Igor Holmogorov, Live Journal
October 7, 2015

Translated from Russian by Tom Winter
Barbarism is a depraved hatred of civilization, coming from a person already cognizant of the culture, having tasted its fruits. It is the Herostratus* complex, that perverse aesthetic pleasure from one that, though being miserable and worthless in himself, is yet able to destroy the great works that “the stupid whites” admire with such enthusiasm as to enroll them in the “Useless list of UNESCO.”

Drag in the TNT (blasphemously called all powerful), and press a button – and that which formed the sense of beauty for millions of students, not only in Russia, but all over the world, no longer exists. Herostratus considered himself more powerful than Palmyra. If not him personally, his gang is now remembered for the ages. 

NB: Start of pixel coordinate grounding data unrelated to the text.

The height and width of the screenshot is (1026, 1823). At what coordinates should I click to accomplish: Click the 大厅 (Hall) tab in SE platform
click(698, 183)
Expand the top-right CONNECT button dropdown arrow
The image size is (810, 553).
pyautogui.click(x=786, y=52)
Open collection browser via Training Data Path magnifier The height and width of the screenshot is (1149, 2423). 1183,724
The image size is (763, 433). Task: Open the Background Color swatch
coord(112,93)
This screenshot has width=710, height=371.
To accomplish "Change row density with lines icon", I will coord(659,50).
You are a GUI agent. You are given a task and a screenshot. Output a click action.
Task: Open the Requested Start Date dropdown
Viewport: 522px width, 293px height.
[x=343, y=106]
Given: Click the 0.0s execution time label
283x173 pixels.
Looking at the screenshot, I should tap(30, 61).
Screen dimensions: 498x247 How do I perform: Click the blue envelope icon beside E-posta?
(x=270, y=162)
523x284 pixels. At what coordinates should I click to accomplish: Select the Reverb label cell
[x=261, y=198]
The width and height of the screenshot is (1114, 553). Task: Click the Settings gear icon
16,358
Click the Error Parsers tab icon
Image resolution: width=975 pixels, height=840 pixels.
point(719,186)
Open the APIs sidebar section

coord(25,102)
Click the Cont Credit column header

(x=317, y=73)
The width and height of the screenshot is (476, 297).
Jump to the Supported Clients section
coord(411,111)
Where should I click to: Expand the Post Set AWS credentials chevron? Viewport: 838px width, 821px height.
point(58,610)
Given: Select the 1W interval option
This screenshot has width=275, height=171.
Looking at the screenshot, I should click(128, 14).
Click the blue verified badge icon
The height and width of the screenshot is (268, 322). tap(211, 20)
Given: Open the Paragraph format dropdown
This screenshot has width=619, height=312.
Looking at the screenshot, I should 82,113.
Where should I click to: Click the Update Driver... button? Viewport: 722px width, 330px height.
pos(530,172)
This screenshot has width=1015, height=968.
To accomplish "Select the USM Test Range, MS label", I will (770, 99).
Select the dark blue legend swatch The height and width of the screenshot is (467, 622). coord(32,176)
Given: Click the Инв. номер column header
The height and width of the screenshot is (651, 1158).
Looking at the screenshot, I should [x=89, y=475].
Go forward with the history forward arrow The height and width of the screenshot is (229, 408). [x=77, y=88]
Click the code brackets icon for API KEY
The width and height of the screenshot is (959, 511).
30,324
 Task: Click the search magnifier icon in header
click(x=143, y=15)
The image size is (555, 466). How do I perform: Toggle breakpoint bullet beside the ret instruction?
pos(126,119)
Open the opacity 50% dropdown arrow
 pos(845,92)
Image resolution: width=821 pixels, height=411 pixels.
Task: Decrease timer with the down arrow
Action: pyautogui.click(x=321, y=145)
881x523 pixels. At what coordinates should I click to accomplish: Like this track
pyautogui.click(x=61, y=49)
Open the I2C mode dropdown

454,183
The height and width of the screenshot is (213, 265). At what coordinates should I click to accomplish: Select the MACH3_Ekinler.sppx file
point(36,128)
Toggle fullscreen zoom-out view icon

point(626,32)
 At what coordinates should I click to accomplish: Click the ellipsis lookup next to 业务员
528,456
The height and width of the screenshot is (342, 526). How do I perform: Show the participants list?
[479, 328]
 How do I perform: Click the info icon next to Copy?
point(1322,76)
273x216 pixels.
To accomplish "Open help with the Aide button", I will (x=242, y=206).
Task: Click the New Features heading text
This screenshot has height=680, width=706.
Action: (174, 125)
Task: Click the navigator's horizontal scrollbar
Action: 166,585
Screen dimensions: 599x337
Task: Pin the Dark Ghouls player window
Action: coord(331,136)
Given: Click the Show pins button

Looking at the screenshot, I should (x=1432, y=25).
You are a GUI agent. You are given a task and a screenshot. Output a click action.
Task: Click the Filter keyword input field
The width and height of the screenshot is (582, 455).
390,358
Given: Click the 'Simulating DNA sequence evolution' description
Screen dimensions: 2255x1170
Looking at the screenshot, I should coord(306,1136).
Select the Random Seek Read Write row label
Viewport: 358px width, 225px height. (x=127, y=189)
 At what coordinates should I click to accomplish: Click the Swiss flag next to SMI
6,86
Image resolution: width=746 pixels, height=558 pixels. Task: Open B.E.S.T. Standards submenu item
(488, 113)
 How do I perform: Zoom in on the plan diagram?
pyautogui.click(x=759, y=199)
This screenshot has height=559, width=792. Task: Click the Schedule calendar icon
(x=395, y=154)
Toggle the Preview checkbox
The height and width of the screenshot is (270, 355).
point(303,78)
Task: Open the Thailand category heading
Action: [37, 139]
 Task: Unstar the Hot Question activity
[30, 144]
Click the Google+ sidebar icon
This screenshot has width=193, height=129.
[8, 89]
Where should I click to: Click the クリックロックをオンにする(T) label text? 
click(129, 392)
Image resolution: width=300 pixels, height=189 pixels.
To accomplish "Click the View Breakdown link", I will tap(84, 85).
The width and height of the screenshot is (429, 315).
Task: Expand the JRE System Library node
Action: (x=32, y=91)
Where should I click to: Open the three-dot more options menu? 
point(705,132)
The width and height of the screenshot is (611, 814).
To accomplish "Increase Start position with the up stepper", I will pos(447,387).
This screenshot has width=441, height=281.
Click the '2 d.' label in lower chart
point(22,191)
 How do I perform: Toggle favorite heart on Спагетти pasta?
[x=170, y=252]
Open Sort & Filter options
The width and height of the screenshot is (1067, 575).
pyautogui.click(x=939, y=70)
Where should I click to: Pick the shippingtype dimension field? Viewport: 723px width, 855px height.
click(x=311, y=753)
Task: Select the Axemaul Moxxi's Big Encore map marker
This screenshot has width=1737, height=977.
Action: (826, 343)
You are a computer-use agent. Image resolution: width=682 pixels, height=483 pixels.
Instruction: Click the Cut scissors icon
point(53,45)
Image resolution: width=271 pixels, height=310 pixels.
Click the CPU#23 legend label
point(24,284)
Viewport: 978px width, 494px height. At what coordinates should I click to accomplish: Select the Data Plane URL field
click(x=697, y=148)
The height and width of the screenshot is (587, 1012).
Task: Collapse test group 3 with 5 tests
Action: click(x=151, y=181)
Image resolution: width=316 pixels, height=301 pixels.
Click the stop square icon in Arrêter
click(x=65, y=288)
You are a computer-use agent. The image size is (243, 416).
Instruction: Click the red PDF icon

Sometimes barbarism is — alas — covered by the name of religion. They say that man-made beauty prevents the perception of the true God, for He is above image and form. For the Orthodox civilization, to which Russians and a significant portion of Syrians adhere, such a view, of course, is completely unacceptable: God speaks to us through beauty. And not only the natural beauty, but also that beauty which man has been granted the ability to create, so that through the splendor of human works the Creator himself is knowable. Therefore, our civilization has absorbed much of the antique, the ancient, where beauty resulted in a huge amount of wonderful incarnations. That is why our civilization excells in the spiritual wealth of icons, mosaics, and church architecture.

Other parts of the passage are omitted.